Written task: Start at the line containing "Task: Click inside" and end with the line containing "point(97,497)". Rewrite only those lines of the data, changing "search input field" to "query box" and leaving everything else as it stands.

____

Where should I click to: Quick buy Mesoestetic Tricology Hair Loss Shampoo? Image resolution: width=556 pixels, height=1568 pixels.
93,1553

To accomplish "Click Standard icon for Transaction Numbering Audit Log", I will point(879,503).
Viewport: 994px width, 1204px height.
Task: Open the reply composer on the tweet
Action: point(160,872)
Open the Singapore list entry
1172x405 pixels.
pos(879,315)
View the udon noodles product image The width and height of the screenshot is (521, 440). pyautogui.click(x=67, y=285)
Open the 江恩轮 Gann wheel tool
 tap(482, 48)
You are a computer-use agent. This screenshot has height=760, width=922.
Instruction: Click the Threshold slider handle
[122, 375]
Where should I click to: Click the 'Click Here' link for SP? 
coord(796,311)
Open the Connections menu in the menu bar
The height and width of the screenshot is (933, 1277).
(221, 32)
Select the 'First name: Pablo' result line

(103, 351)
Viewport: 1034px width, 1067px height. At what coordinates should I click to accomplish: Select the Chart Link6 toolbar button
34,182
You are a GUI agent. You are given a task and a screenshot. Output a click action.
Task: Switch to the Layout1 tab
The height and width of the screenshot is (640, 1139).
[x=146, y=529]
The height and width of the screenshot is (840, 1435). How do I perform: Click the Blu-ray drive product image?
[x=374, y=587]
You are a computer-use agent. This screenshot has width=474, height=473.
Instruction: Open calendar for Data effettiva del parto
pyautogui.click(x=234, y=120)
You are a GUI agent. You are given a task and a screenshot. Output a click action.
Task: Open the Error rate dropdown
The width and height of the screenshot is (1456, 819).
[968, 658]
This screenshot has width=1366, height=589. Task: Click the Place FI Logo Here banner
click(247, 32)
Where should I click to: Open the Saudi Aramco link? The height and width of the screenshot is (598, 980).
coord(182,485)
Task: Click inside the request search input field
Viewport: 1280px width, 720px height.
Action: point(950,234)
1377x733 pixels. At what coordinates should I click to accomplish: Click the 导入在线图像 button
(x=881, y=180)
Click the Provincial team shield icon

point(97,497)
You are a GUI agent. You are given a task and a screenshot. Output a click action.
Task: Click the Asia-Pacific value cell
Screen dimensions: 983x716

____

Task solution:
Task: Click inside the request query box
Viewport: 1280px width, 720px height.
Action: point(950,234)
1377x733 pixels. At what coordinates should I click to accomplish: Click the 导入在线图像 button
(x=881, y=180)
Click the Provincial team shield icon

point(97,497)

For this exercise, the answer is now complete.